“My Experiment” or “Process: Ridiculous”

I recently completed drawing John Bell’s autobio/science story “My Experiment,” for the upcoming BCR anthology (and Kickstarter sensation), Boundless.

For this project I once again put into practice my philosophy of the comics-making process, which may be described as: make everything as complicated and torturous as possible and add as many steps as you can (or maybe that should be, “retrace your steps as many times as you can”).  Works for me!

Anyway, “My Experiment” is a six page story, and it started reasonably enough, with some roughs, which i also roughly ink:

roughs

…and I’m ready for final pencils.  (Just as a side note, this comic is drawn at actual print size, unlike the usual 1.5-to-2-times larger, so each drawn page has an image area of about 4.25 x 8 inches, which is kind of challenging.)
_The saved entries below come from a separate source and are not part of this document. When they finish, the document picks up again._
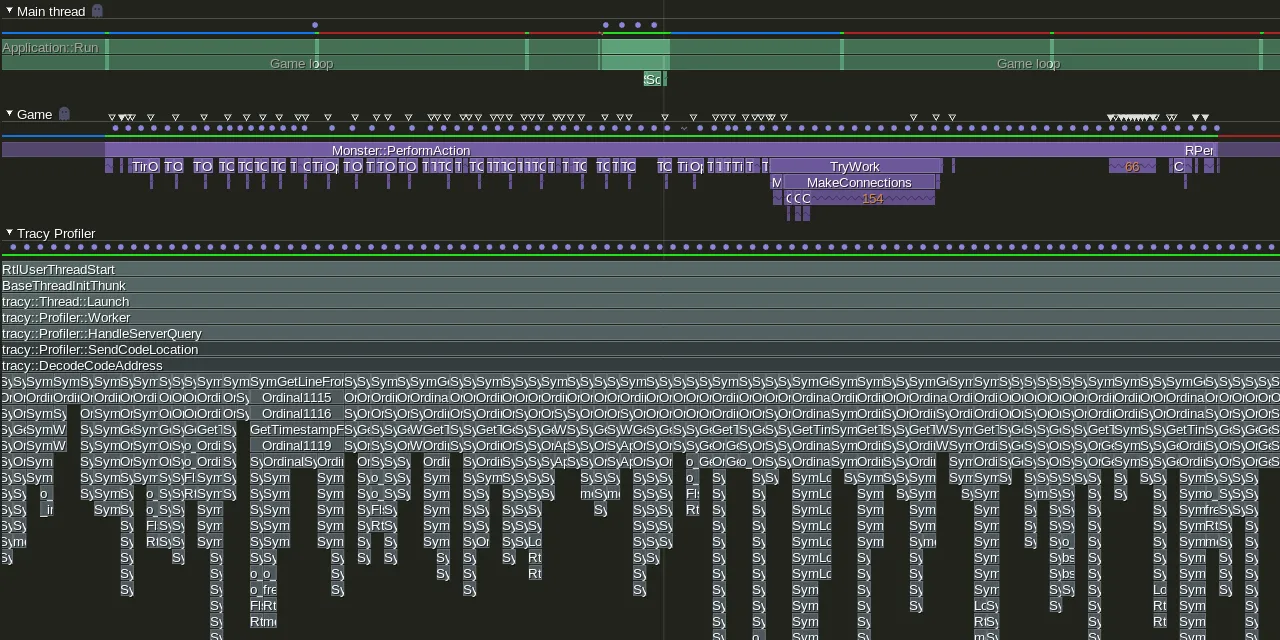This screenshot has width=1280, height=640.
Task: Click the Monster::PerformAction zone
Action: click(400, 150)
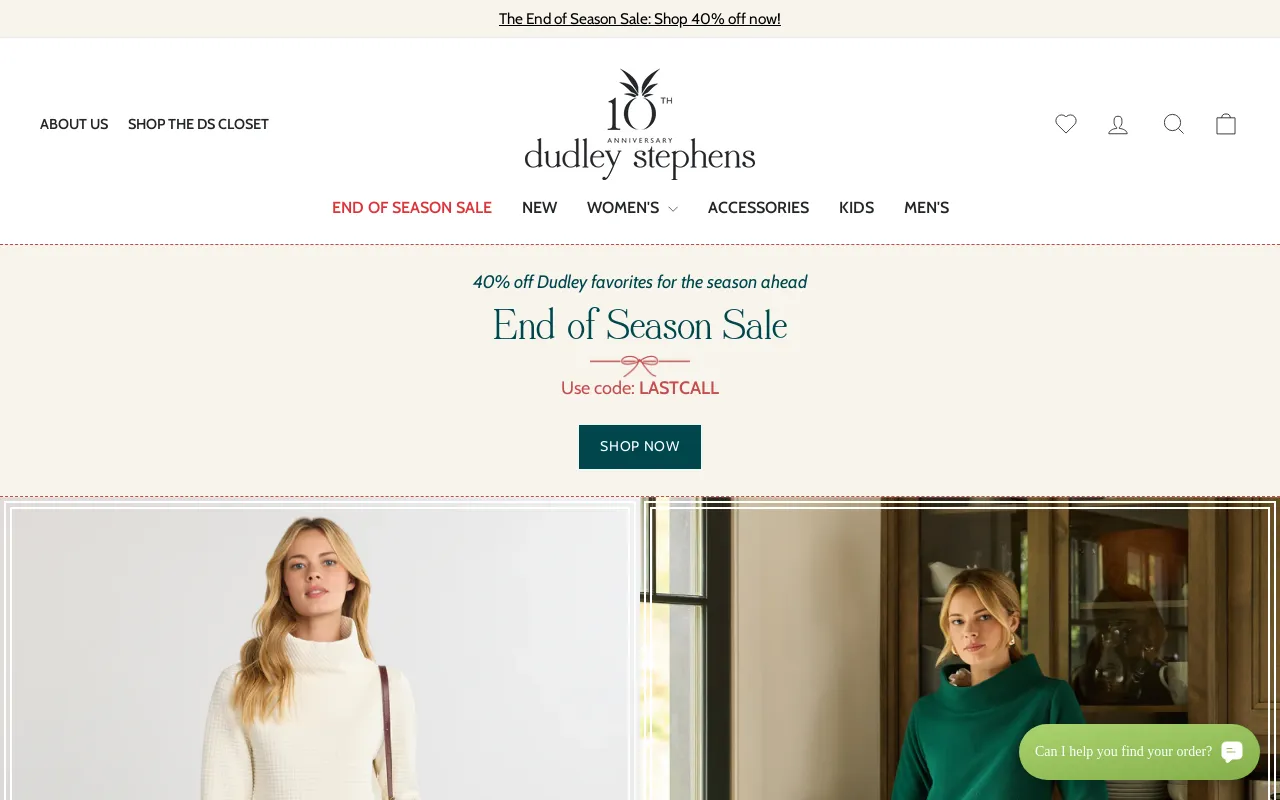
Task: Open the search magnifier icon
Action: point(1174,124)
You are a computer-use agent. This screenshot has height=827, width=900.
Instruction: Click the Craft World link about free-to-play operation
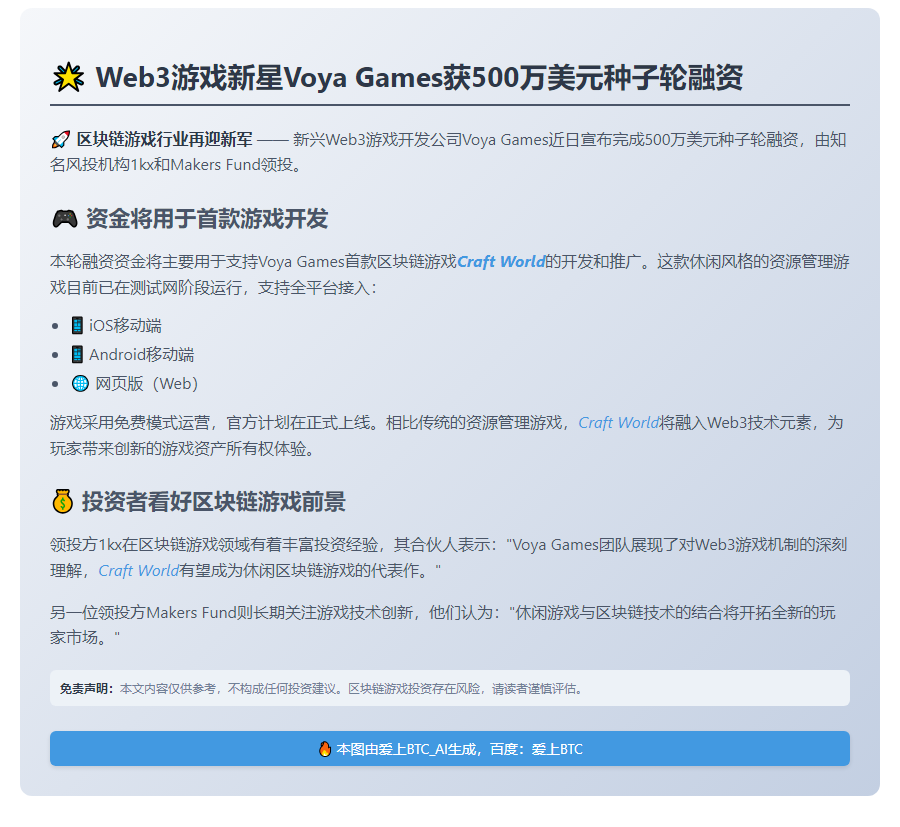coord(618,422)
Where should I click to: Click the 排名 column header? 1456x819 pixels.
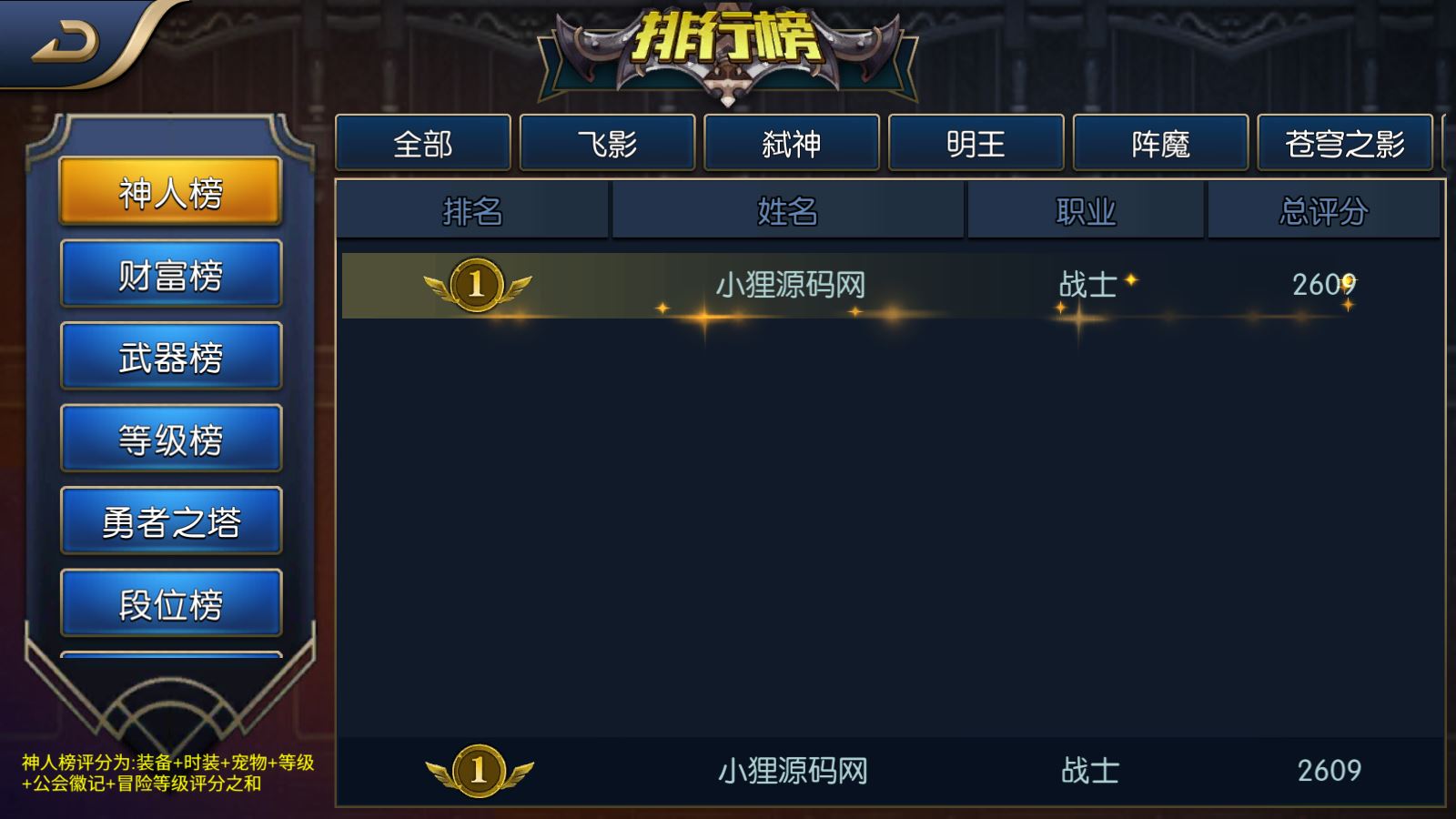point(472,211)
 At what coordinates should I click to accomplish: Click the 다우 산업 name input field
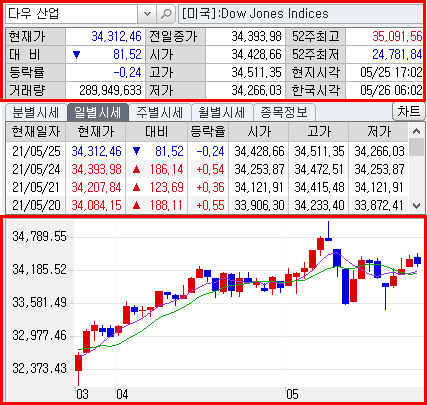(x=71, y=14)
My problems started when I pencilled the first page in blue pencil, and just “experimentally” I inked it digitally in Photoshop:

p1-pencil-to-dig-inks-reduced

Hmmm… I liked the slickness of the digital inks, but on the whole I wasn’t satisfied.  I found the effect overall to be clean, yes, but also somewhat tight and finicky. So I resolved to ink the whole thing with a real brush and real ink.  Here’s page one:p1 v2 scan

…and I proceeded to pencil and ink the entire story that way.  Done, right?

Nooo… all the while it kept nagging at me, that the slick, clean digital look was somehow better suited for this story.  Maybe because it was about science and labs and stuff?   There were places where I wasn’t happy with my abiity to draw at this scale with a brush.  I just wasn’t sure, and I felt like the ONLY way to feel confident was, well, to re-ink the entire story digitally.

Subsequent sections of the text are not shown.